Valeant to replace CEO, adds activist investor Bill Ackman to board
Embattled drug company Valeant Pharmaceuticals (VRX) is shaking up its leadership by looking for a new CEO and adding activist investor William Ackman to its board of directors.
U.S.-traded shares of the Canadian company soared almost 12 percent Monday morning.
Valeant said that current CEO J. Michael Pearson will stay until his replacement has been appointed. Pearson just returned from a two-month medical leave. The company did not specify whether Pearson is resigning or if he had been asked to leave.
"While the past few months have been difficult, Valeant has a collection of leading brands, valuable franchises and great people, and I am confident that the company will be able to rebuild its reputation and thrive under new leadership," Chairman Robert Ingram said in a statement.
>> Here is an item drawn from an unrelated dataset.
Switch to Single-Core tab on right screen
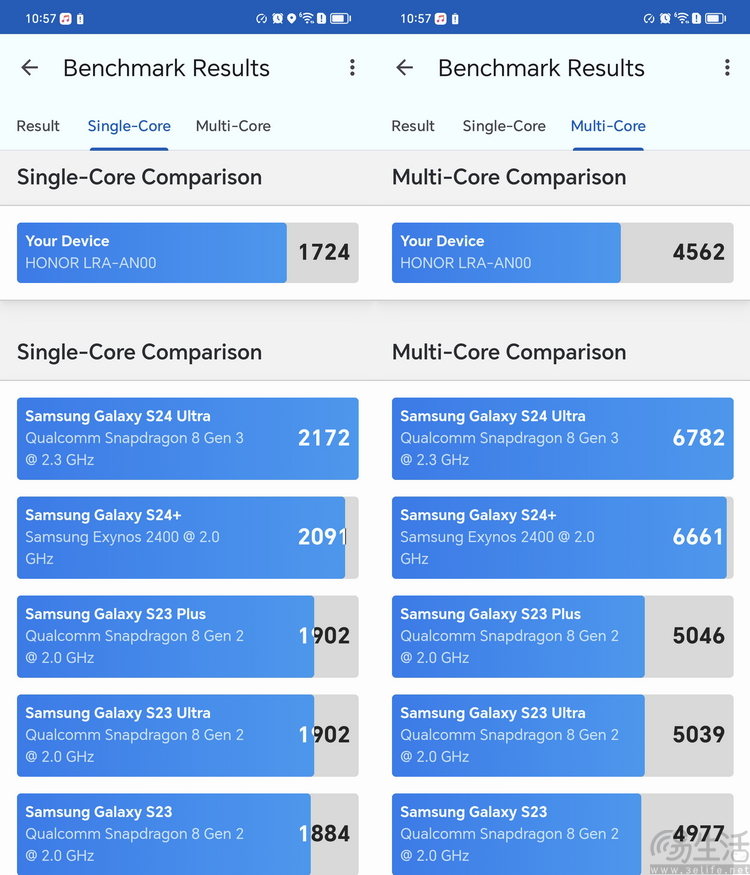point(504,126)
The company did say in the statement that the board has asked director Howard Schiller to tender his resignation, but Schiller has not done so. Schiller is the company's former chief financial officer, and he served as interim CEO during Pearson's medical leave.
Valeant's stock soared last year as it carried out its strategy of growing mainly by buying older drugs and then hiking their prices. But the company has been swamped in recent months with a host of problems including massive debt, three ongoing federal probes of its accounting and pricing practices, and shareholder lawsuits in the U.S. and Canada.
Pearson told investors earlier this month that Valeant won't be able to file its annual financial report with the Securities and Exchange Commission until sometime in April at the earliest, due to an internal probe of its 2014 financial reporting.
He also said Valeant is in confidential discussions with partners on selling some noncore assets and hopes to use that and other money this year to pay off $1.7 billion of its debt, accumulated from a spree of acquisitions in recent years.
Valeant Pharmaceuticals International Inc. also said Ackman is joining its board immediately. His Pershing Square Capital Management holds a 9 percent stake in the drug company and already has another executive, Stephen Fraidin, on Valeant's board.
Ackman had recently sent his hedge fund investors a note stating that Pershing will "take a much more proactive role at the company to protect" its investment.
Valeant shares jumped $3.35, or 11.9 percent, to $30.30 in morning trading Monday. That's still a fraction of the all-time high price of $263.81 that the stock reached last August.